The Chinese Yuan closed down marginally against the U.S. dollar. In holiday-thinned trading on Tuesday, the onshore Yuan remained unchanged against the U.S. dollar as investors kept to familiar levels in the last week of 2021. Meanwhile, as demand for liquidity surged before the end of the year, the People's Bank of China (PBOC) injected a total of CNY 200 billion into the country's financial system on Tuesday, offsetting the CNY 10 billion in such loans that were slated to expire on the same day. With a rate of 2.20%, it is the largest single-day injection in two months. Elsewhere, the Shanghai Composite Index increased 0.39% and the Shenzhen Component Index rose 0.83% on Tuesday as advances in new energy companies and non-ferrous metal stocks offset losses in the energy sector, although growing Covid cases in the country dampened the mood. 

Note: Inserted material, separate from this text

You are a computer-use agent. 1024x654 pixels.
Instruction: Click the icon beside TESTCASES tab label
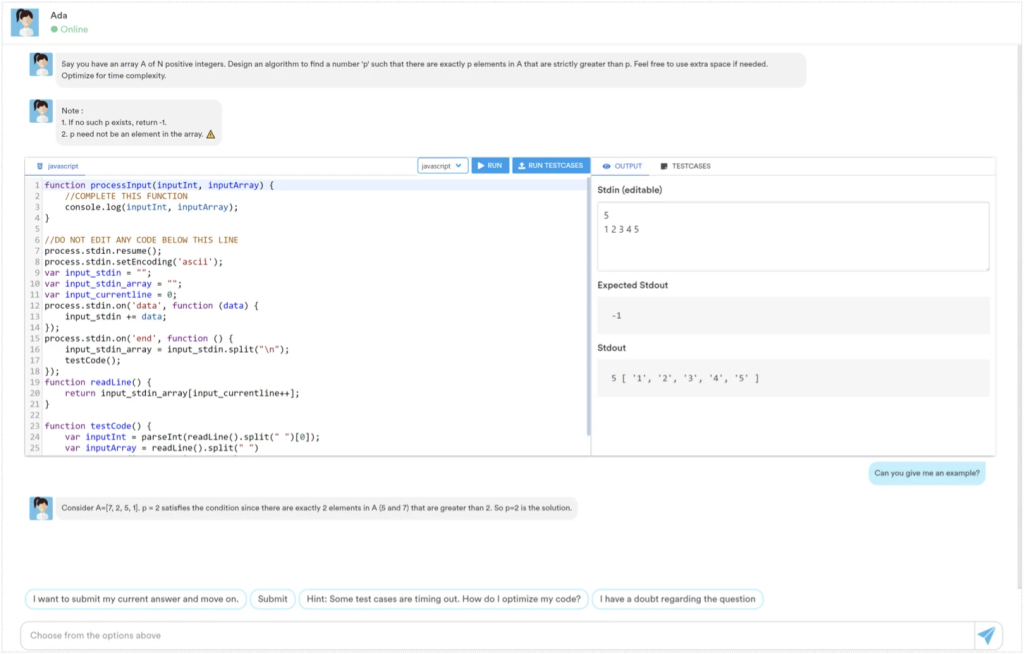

The Brazilian Real closed 0.62% higher against the greenback in Monday’s session.  The dollar has gained 8.70% versus the Brazilian currency this year. Concerns about the Omicron version of the coronavirus have remained high among global investors, who are also concerned about the prospect of greater inflation and a concomitant tightening of monetary policy. On the domestic front, experts lowered their inflation projection for 2021 and predicted slower growth in Brazil's Gross Domestic Product (GDP) for the year. The projection for inflation for 2021 dropped from 10.04% to 10.02%, while the GDP forecast for this year's increase went from 4.51% to 4.58%. Elsewhere, the main Sao Paulo stock index, Bovespa, rose 0.6% on Monday, snapping two negative sessions and tracking its international peers as investors returned to positive sentiment after an extended Christmas break with studies showing that the new variant is less severe than previous strains.